Au Koubouna, en octobre 1940, un feu de brousse réduit en cendres plus de la moitié du centre et anéantit vingt ans de travail. Fatiguée, Mère Solange a de fréquentes attaques de malaria. Par suite d’une blessure au pied, elle boite. La guerre du Pacifique s’étendant jusqu’en Papouasie, on invite les Ancelles, face à la menace des Japonais, à se réfugier en Australie. Mais elles décident de rester à leur poste pour assurer les secours sanitaires d’urgence auprès des Papous. Solange apporte soin et réconfort à tous. Elle reste nuit et jour au chevet d’une de ses filles atteinte d’une forte grippe; malgré ses soins, la religieuse meurt. Elle-même contracte le mal. Elle n’a que 35 ans, mais, minée par dix années épuisantes, loin de tout secours médical, sa santé ne résiste pas. Alerté, Mgr de Boismenu accourt auprès de sa nièce qui renouvelle ses voeux et offre sa vie: «Pour mes petites, pour mon Père Évêque, la Mission, ma famille, ma patrie, pour le règne du bon Dieu, pour la paix». Puis, ce cri du coeur: «Je suis l’enfant de Marie », et ces tout derniers mots: «Scio cui credidi, Je sais en qui j’ai mis ma foi ». Quelques heures après, ce 26 février 1942, Mère Solange s’éteint. Penché sur elle, l’évêque murmure: « Ecce Ancilla Domini ». Il écrit à son cousin: «Si tu savais comme je pense au chagrin de ton pauvre coeur de père. Je n’ai qu’à sentir le mien pour le comprendre. Que Dieu te soutienne et te console! Il le fera, car rien ne Le touche plus que le sacrifice que ta chère Élisabeth et toi avez fait de votre chérie, et le don complet, héroïque, qu’elle a fait, elle, de sa vie et de vous… Son sacrifice, radical et définitif, dès son arrivée ici, fut chaque jour accompli à la grande manière des saints, sans reprise, sans calcul, et jusqu’à la fin». Il attribue à l’offrande de sa vie, l’étonnante protection dont ils furent entourés. Alors que les Missions voisines, envahies par les Japonais, étaient déjà ruinées, leur personnel décimé, il s’attendait au même sort. Mais, tandis que les troupes ennemies, continuant leur avance, les cernaient de toutes parts, voilà que tout à coup l’invasion s’arrêta net à quelque distance de la Mission: on ne sut jamais pourquoi.

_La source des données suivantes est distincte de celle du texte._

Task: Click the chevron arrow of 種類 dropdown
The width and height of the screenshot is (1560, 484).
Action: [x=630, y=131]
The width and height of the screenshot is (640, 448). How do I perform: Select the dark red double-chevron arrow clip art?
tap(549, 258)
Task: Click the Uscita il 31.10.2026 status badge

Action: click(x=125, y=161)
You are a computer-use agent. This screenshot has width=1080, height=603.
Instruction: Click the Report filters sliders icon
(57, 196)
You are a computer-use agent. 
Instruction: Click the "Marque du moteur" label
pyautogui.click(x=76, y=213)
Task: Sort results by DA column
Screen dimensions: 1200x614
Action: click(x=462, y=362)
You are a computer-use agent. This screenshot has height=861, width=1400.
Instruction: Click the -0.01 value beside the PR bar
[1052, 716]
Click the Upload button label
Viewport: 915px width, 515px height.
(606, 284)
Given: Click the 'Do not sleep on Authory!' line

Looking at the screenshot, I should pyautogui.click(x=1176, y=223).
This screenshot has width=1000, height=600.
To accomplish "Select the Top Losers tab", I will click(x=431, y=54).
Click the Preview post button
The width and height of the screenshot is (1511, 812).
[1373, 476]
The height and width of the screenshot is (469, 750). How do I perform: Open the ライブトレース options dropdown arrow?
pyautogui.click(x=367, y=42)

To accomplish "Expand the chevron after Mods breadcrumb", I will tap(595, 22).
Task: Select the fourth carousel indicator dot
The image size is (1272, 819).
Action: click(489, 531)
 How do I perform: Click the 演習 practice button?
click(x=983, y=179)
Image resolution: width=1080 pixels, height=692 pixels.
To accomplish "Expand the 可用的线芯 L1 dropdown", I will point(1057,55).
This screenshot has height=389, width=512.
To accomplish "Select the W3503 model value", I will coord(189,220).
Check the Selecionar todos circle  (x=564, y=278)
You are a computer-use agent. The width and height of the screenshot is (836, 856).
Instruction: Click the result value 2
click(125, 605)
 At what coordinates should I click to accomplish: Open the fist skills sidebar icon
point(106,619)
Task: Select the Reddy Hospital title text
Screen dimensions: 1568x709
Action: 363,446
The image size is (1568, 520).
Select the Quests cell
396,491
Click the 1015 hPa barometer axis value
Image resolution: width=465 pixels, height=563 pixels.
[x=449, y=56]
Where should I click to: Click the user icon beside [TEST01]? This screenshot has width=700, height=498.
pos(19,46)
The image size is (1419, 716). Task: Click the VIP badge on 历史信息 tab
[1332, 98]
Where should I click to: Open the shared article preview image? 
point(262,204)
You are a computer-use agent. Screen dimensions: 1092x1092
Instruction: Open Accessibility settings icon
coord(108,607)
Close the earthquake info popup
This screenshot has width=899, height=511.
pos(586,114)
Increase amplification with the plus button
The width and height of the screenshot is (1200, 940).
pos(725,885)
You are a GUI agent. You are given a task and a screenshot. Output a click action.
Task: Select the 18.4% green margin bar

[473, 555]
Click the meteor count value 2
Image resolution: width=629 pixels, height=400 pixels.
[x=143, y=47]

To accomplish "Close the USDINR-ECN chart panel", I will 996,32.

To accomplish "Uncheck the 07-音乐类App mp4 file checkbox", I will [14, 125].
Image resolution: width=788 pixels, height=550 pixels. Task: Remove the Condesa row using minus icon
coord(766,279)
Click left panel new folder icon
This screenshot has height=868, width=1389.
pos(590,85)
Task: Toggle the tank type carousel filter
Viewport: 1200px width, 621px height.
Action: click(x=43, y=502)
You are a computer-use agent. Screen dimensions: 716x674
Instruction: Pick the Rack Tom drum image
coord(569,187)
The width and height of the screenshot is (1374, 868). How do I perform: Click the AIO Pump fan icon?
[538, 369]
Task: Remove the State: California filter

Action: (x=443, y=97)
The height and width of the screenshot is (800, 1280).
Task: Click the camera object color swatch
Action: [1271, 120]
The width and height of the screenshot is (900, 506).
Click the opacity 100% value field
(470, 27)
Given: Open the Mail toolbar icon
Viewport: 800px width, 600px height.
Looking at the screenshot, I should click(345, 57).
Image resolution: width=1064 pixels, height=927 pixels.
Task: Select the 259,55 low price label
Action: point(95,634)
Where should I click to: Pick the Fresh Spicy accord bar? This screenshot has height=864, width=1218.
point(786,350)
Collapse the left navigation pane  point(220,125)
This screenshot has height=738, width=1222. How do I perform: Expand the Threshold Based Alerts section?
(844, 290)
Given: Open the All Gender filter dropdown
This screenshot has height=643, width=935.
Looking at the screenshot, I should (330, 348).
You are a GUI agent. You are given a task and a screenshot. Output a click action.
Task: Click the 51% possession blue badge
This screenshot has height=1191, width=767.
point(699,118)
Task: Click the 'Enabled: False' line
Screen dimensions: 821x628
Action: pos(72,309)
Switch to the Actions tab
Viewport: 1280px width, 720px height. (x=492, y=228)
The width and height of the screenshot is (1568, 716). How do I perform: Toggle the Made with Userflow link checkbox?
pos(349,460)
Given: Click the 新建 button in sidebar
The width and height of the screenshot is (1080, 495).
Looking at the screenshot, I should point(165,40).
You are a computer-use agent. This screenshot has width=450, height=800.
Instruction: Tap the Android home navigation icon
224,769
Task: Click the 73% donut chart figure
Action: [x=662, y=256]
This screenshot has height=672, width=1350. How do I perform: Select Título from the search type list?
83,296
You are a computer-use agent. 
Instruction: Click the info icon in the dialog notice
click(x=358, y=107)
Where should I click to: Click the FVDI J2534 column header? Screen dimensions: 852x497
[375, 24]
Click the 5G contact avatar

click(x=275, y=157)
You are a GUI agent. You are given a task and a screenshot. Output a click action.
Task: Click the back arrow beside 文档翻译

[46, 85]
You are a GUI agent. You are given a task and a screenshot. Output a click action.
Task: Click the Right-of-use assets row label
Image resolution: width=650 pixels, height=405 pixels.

«Qu’en serait-il du monde, s’il n’y avait les religieux?» Après avoir cité cette parole de sainte Thérèse d’Avila, dans l’Exhortation apostolique Vita consecrata (25 mars 1996, n. 105), le Pape Jean-Paul II ajoutait: «Au-delà des estimations superficielles en fonction de l’utilité, la vie consacrée est importante précisément parce qu’elle est surabondance de gratuité et d’amour, et elle l’est d’autant plus que le monde risque d’être étouffé par le tourbillon de l’éphémère… La vie de l’Église et la société elle-même ont besoin de personnes capables de se consacrer totalement à Dieu et aux autres pour l’amour de Dieu. Sans ce signe concret, la charité de l’ensemble de l’Église risquerait de se refroidir, le paradoxe salvifique de l’Évangile de s’émousser, le «sel» de la foi de se diluer dans un monde en voie de sécularisation».
Pour que la charité de l’Église ne se refroidisse pas, nous pouvons demander par l’intercession de Mère Solange, la grâce de nous donner gratuitement nous-mêmes à Dieu et au prochain, et de prononcer, jour après jour, l’Ecce de l’offrande de soi et le Scio de la confiance.